Updated: November 1, 2025
Stablecoins are drivers of U.S. Treasuries demand. Regulated stablecoins must hold cash-like U.S. assets, so on-chain dollar use becomes automatic Treasury demand.
GENIUS Act secures the new distribution channel for national debt. By fixing who can issue and what they must hold, GENIUS locks this demand inside the U.S. system.
The future of structural dollar demand is a new digital economy. As transactions move on-chain, dollar power will follow digital rails, not trade flows.
I am writing this blog with some delay, but the idea of documenting my thoughts has been haunting me for some time now. On July 17, 2025, the US House of Representatives passed the S.1582 - GENIUS Act - the US law that legitimizes stablecoins and mandates the issuers to back every unit of stablecoin with the US dollar or very liquid U.S. assets, i.e., bank deposits or short-term Treasuries. In other words, under the GENIUS Act, every extra dollar of global demand for digital dollars is forced to turn into demand for U.S. dollar assets.
And this is truly "genius"! In a world that is undergoing the transformation towards multipolarity, the rise of the regional national conglomerates and the increasing spread of cryptocurrencies controlled by corporations rather than governments or not controlled by any subject of international cooperation (e.g., Bitcoin), the GENIUS Act secured the demand for the US dollar for many years ahead, independently of the unfolding geopolitical play.
In the following paragraphs, I reflect on some of the theoretical mechanisms behind it and expand the possible research directions.
As Figure 1 shows, U.S. dollar stablecoin issuers have already entered the club of the top twenty foreign holders of U.S. Treasuries — somewhere between Norway and Saudi Arabia. That is a remarkable development: Until recently, this tier was dominated almost exclusively by national governments and monetary authorities. What the GENIUS Act does is open a parallel lane: Instead of trying to sell more of the same debt to the same sovereign buyers, it creates a regulated pathway for a new class of buyers — private stablecoin corporations whose business model requires them to hold U.S. safe assets.

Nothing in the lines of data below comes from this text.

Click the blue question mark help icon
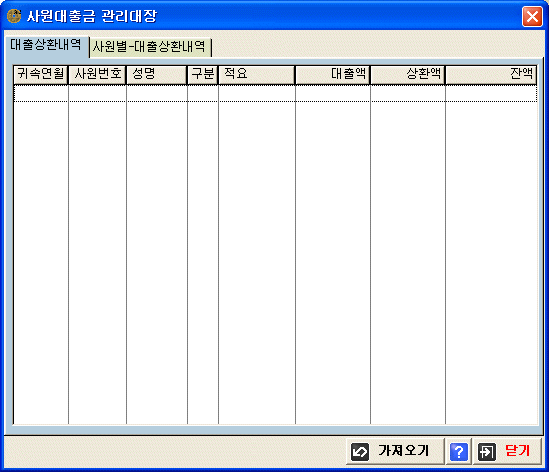This screenshot has height=472, width=550. [459, 452]
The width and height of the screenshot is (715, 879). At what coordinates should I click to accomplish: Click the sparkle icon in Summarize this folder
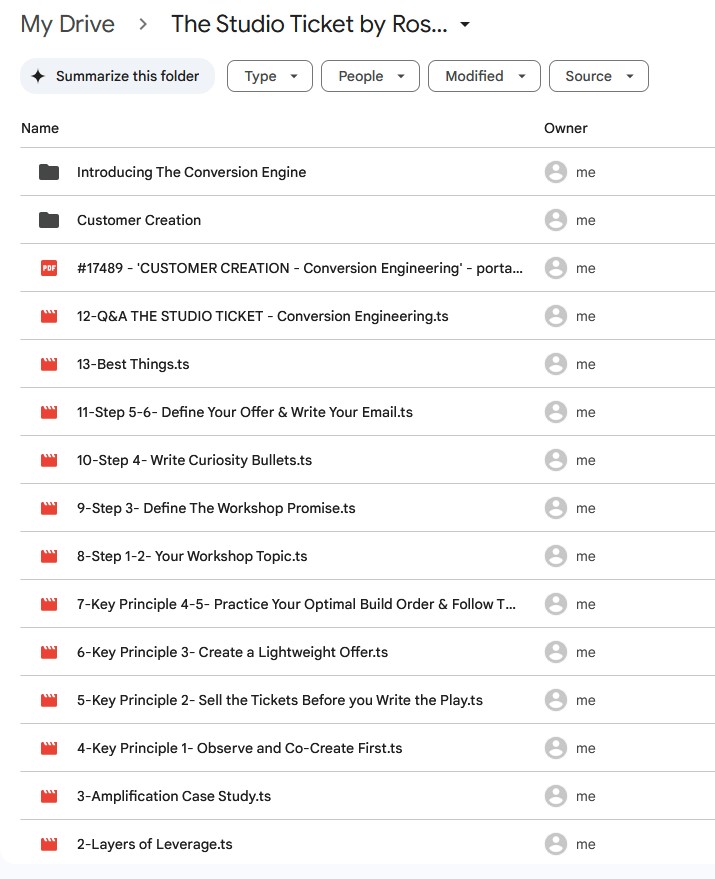(x=38, y=76)
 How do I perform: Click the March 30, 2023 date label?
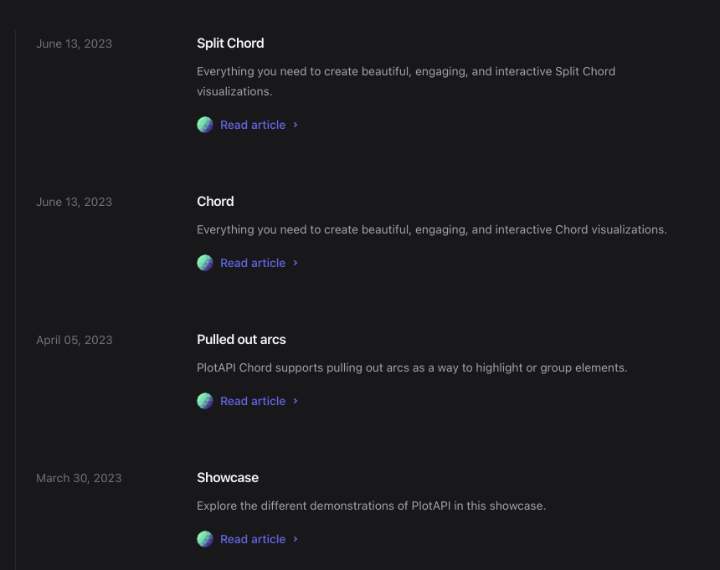click(x=79, y=478)
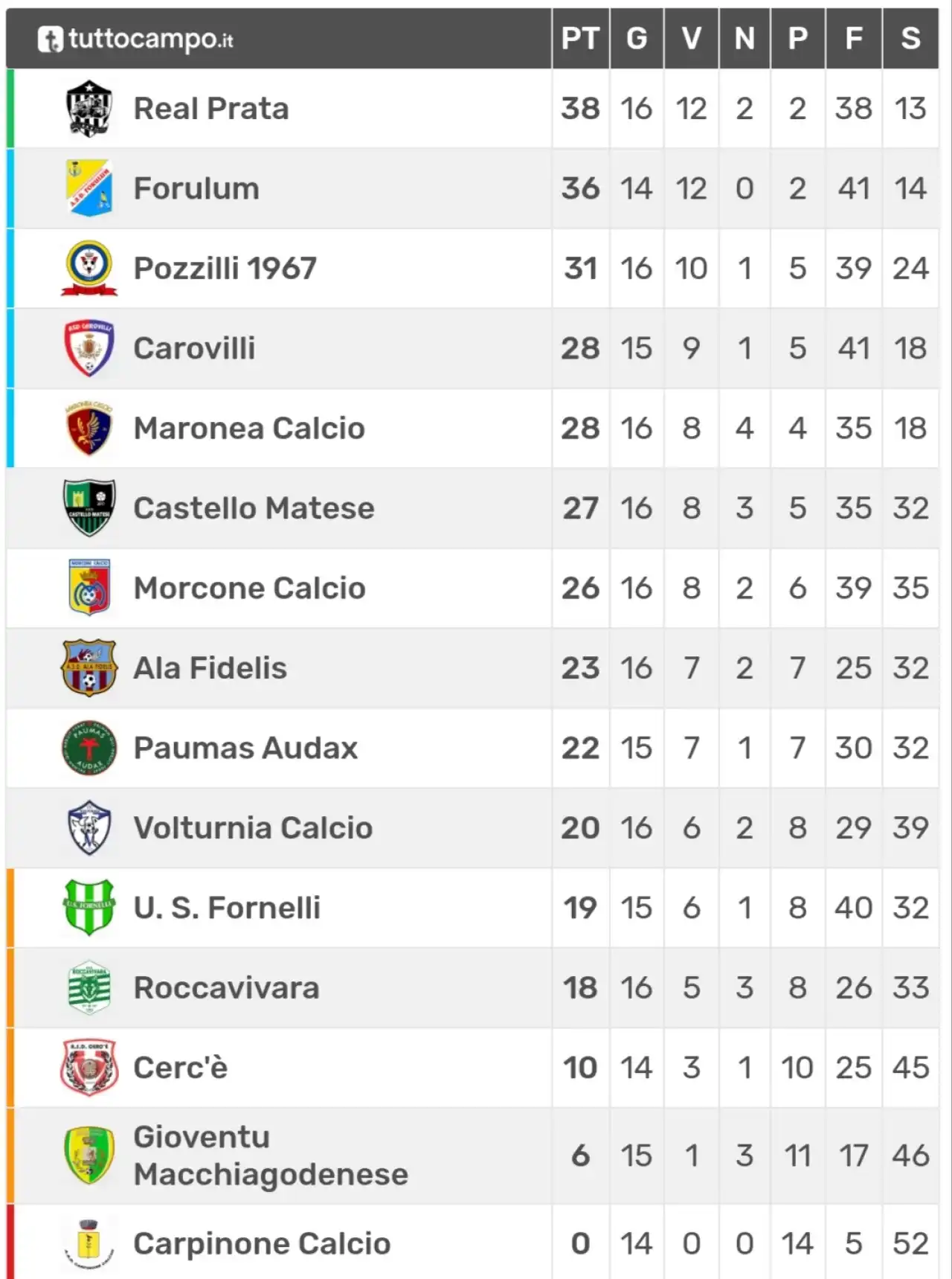This screenshot has height=1279, width=952.
Task: Open the Maronea Calcio crest icon
Action: [89, 429]

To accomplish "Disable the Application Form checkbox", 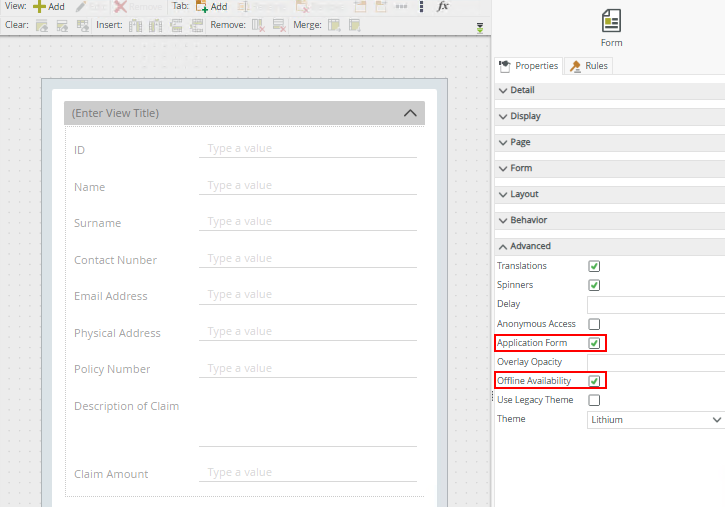I will click(x=594, y=343).
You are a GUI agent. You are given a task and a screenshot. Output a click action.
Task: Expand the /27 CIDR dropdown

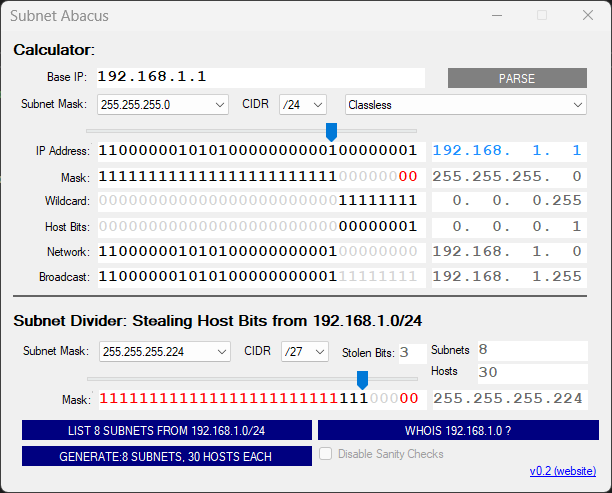coord(303,351)
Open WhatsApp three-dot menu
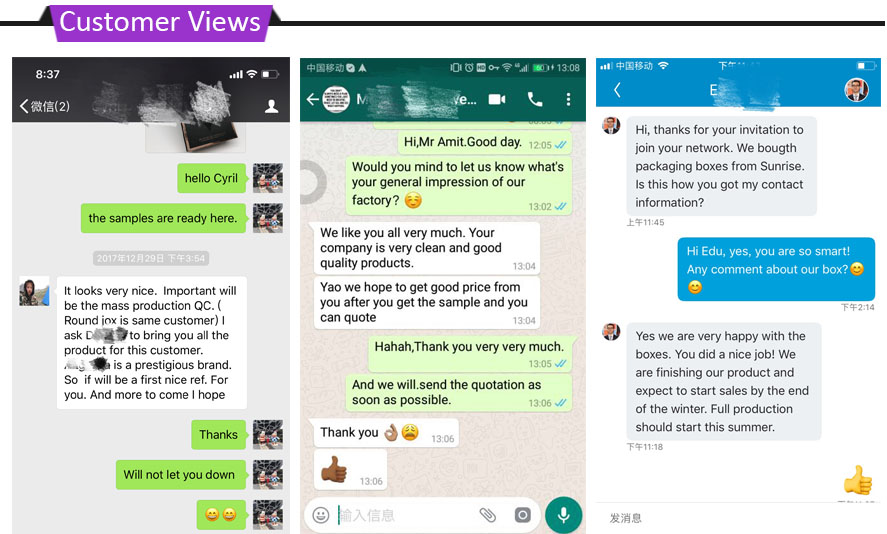This screenshot has height=534, width=887. pos(568,100)
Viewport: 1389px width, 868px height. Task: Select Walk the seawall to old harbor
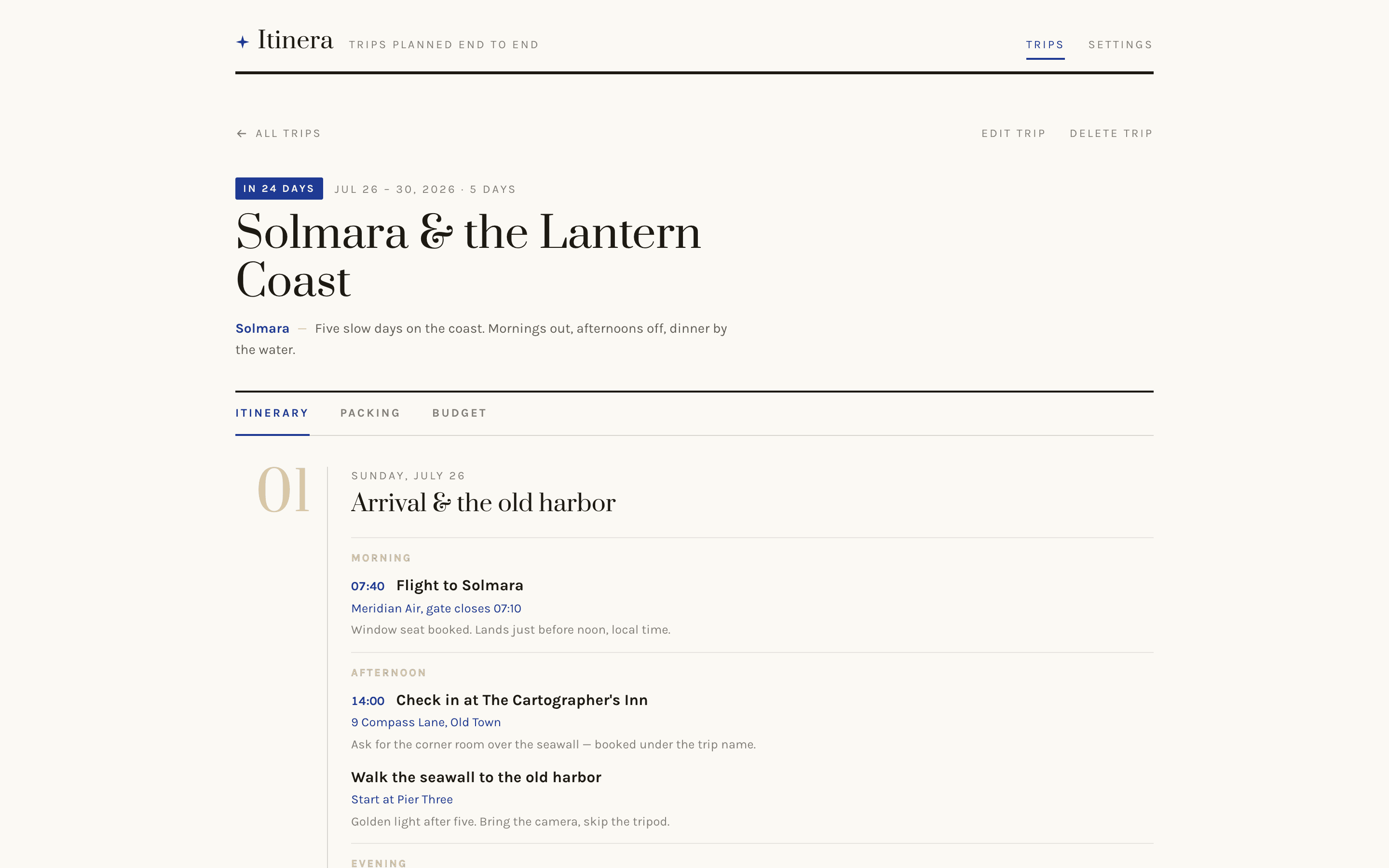[477, 777]
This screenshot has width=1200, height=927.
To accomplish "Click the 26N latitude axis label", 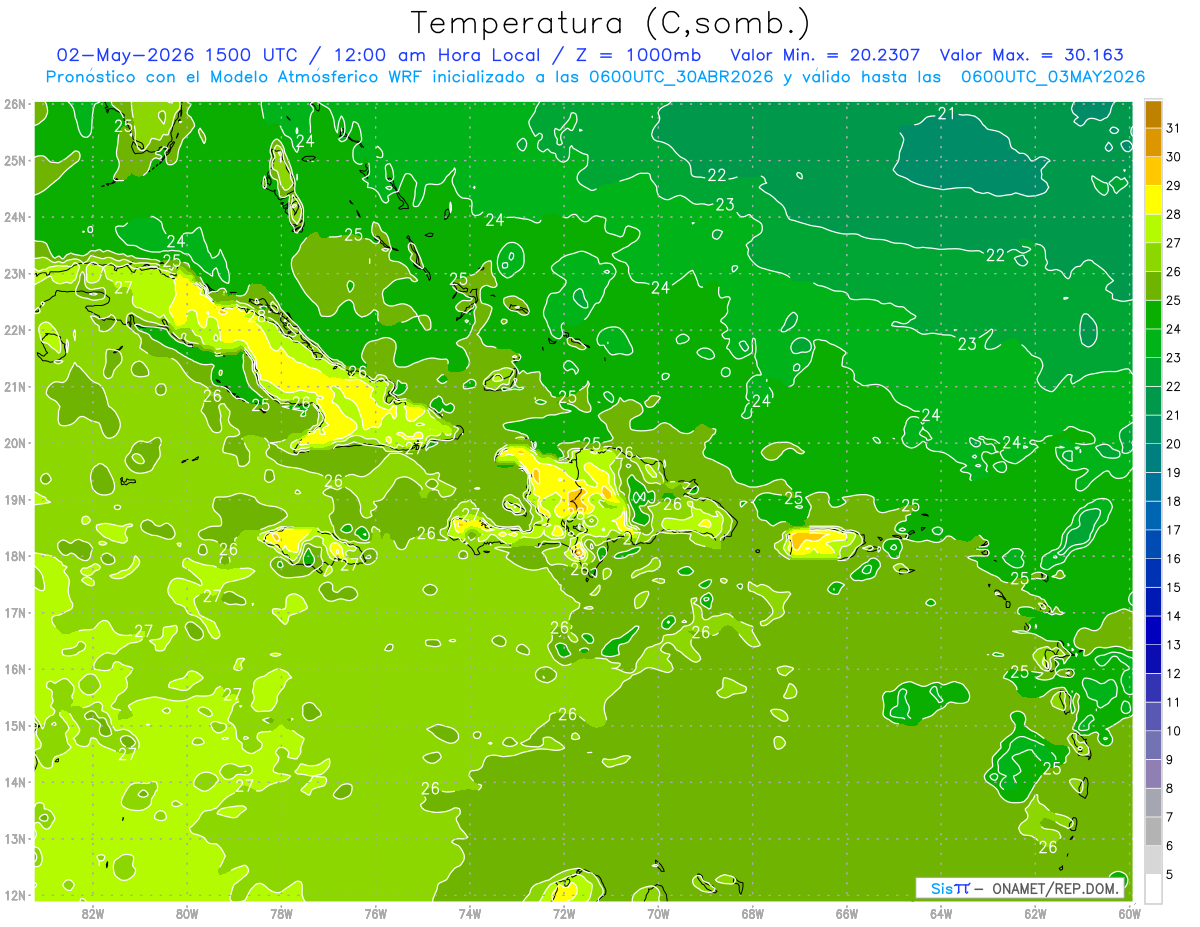I will [x=15, y=103].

One could call this a “blue-ocean” strategy. The point is that dollar-backed, fully reserved, blockchain-native financial intermediaries did not exist at scale in the old offshore dollar architecture. What is remarkable, too, is that the Act did not have to “persuade” these firms to buy Treasuries; it made Treasuries the default collateral of their business model. That is a very different kind of market creation.
Because the U.S. is one of the most lucrative and profitable markets, the majority of stablecoin companies could not bypass it. While traditional corporations and financial institutions were never prohibited from holding U.S. Treasuries, they buy them as one portfolio option among many. By contrast, stablecoin issuers buy them as a mandatory obligation. The GENIUS Act hardwires that preference. As a result, every extra dollar of growing global demand for tokenized dollars translates back into demand for U.S. public debt. This is why the Act broadens the perimeter of actors who must, by design, hold U.S. liabilities.
Recent contributions on the international dollar system argue that we are no longer in classic “Triffin land,” because the reserve role of the dollar no longer requires the United States to run persistent current account deficits; instead, it is sustained by the elasticity of global dollar intermediation and the depth of U.S. financial markets (Borio & Disyatat, 2011; Bossone, 2025).
Building on that view, the GENIUS Act can be read as a digital extension of this logic: by defining and supervising dollar stablecoins that must be backed by U.S.-domiciled, high-quality liquid assets, it creates an additional, policy-made channel through which non-resident demand for transacting in dollars is transformed into demand for dollar liabilities. However — and this is the key caution — the international position of the dollar does not hinge solely on GENIUS or on on-chain adoption. It still rests on the older pillars that Borio and Disyatat implicitly keep in the background: the benchmark role of the U.S. Treasury market as the world’s safe-asset supplier, the credibility of U.S. legal and supervisory institutions to protect those claims, and the Federal Reserve’s demonstrated willingness to backstop global dollar funding in crises (Obstfeld, 2012).
In that sense, GENIUS does not replace Triffin-era or post-Triffin foundations; it adds a new, digitally mediated source of structural dollar demand to the set of mechanisms that already sustain dollar dominance.
Borio, C., & Disyatat, P. (2011). Global imbalances and the financial crisis: Link or no link? (BIS Working Paper No. 346). Bank for International Settlements.
Bossone, B. (2025, April 10). Not Triffin, not Miran: Rethinking US external imbalances in a new monetary order. VoxEU/CEPR.
Obstfeld, M. (2012). Financial flows, financial crises, and global imbalances. Journal of International Money and Finance, 31(3), 469–480.